Corey: Right. I was under the impression that ‘router’ was a piece of hardware, not a job description for someone. So there’s a qu—you’re a half-step above passing packets by hand at that point.

Kris: Basically, yes. And if you’re talking about VPC peering, then that’s just like everything there, everything there, and you sort things out through NACLs. And I never ever want to deal within the NACLs. That’s like, I just want to kill myself, then.

Corey: Even AWS has policies on Network ACLs has been, don’t use them unless you have a hard-bound requirement where you must use them. Use security groups. Because it’s one of those hidden things you don’t think about or see. They’re not very granular, you’re limited in how many you can have applied, and when something isn’t working that should, you will drive yourself up a wall before you remember that there, there.

Kris: Exactly. You need to have logging everywhere know that you need to turn it on here, here, here, here, and here, and then try to correlate it all the way through. So, as far as visibility on the network layer, it’s also quite a challenge. That’s also something that we’re very hard trying to solve. But again, that then leads you down the path of more AWS services.

Corey: I was a grumpy Unix sysadmin who then learned Linux for a job, and one year, and we had the 2008 financial crisis. Suddenly, no one’s hiring, and salary freezes across the board, and I was fairly bored at work. So, I wound up spending that year getting my CCNA because it was, okay, what area my hand-waving over in my day job that I feel like I really should know more about? So, networking was an easy answer. I’m not saying I’m any great shakes at it, but I definitely understand it a lot better than I did, and it made me a better systems person as a direct result.

And over the, dear Lord, almost 20 years since, I’m realizing just how rare I am just with that surface-level understanding of a lot of networking concepts. Because in cloud, you don’t actually have to think about the network at all, until suddenly, one day you very much do, and by that point, you don’t even know where to begin. It’s an entire area that has sort of slipped below the surface level of awareness, that is still critically important because a computer without a network is basically an expensive space heater.

Kris: It’s actually really, I would say ironic, as well. So, my background is initially on, let’s say, helpdesk systems, then I went into networking, storage engineering, back to systems, back to networking, and now all that, kind of, wraps together, and you call it let’s say… platform engineering.
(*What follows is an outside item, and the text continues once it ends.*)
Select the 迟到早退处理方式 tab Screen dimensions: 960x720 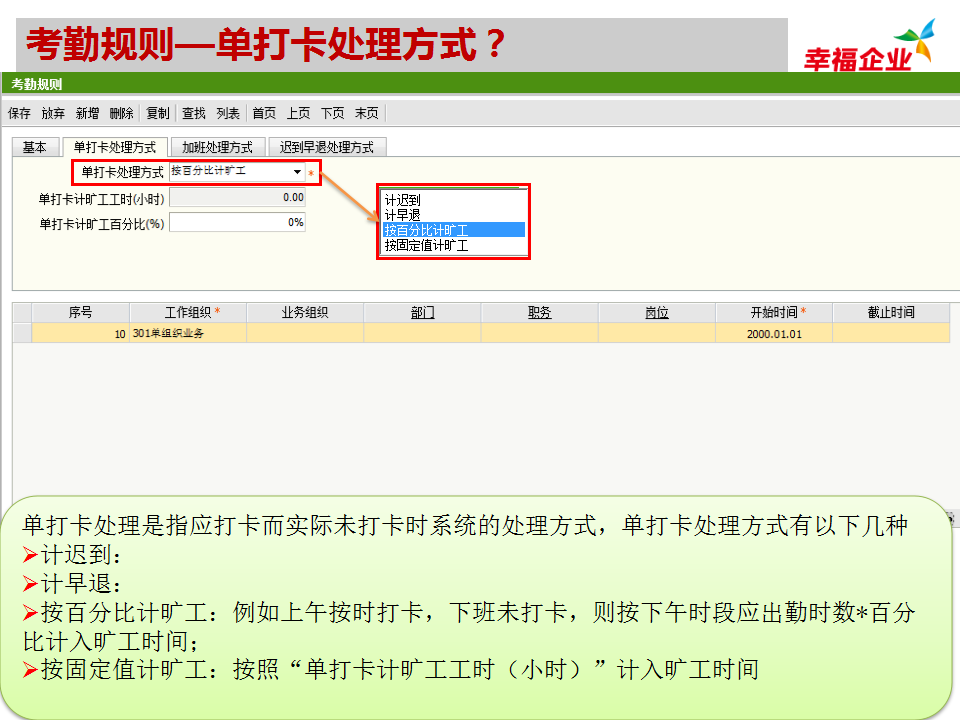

I mean, I don’t even know what to call what I do anymore. But when I was hired for my job currently, they had no idea that I had any networking experience. It was just—because my last, like, say 8, 10 years has been largely focused on let’s say, cloud, and so that, in most people’s minds, is infra, Infrastructure as Code, CI/CD, and that’s about it.

Corey: And people instead wind up getting judgy and annoying because in job interviews, you’re bad at doing things like implementing quicksort on a whiteboard.

Kris: I can’t do any of that. I am not a developer, right?

Corey: See, I used to say the same thing, and then I realized that I was writing an awful lot of Configuration as Code and a lot of scripts that were getting fairly up there, and Python just started to intrinsically make sense. And now, of course, I write the most common programming language, which is YAML. And now I have this amazing alchemical ability to turn a YAML files into AWS bills. It’s kind of amazing. It’s a horrible party trick, and you’re never invited back to that party.

Kris: No. Well, I mean, yeah, so we actually use a hybrid, or I would say, Frankenstein’s monster version of CloudFormation, called OrgFormation. Let’s say, it’s organizationally aware CloudFormation. So, you can very easily deploy a stack—so all this YAML—across 20 accounts, 30 accounts. Yeah, if you make one little boo-boo, and all sudden, you’ve deployed cloud network edges in 20 regions, then your bill goes [whistle-up noise]. So yes, we can very much scale our costs, much to the delight of our TAMs.

Corey: What’s fun about a lot of that, too, is that it’s this whole world of, okay, what am I going to do? I’m going to teach an AWS service about multiple accounts and/or multiple regions—on fun days, possibly both—and you’re spackling over things that AWS really should be doing for us as customers, but haven’t gotten around to yet. And let’s be clear, I know that these are hard problems to solve. They’re also a division of a $1.5 trillion company, and I don’t think that asking the rest of us to do volunteer work to spackle over their faults isn’t necessarily fair, either. Like at some point of scale, the burden shifts.

Kris: Yeah. I mean, we’re at the point now where—and this will sound actually crazy—but we’re building a development environment specifically around Cloud WAN because now it’s getting to the point where we can’t [unintelligible 00:09:52] changes anymore. They’re becoming too… well, too impactful, so we need to—we need an environment where we can actually test theories, and, you know, create test cases, and make sure that what we do is correct. But I’m at the point where I’m like, I also want to ask our TAMs to, let’s say, contribute to this environment because it’s really expensive for us just to test things that we don’t have any other way of testing.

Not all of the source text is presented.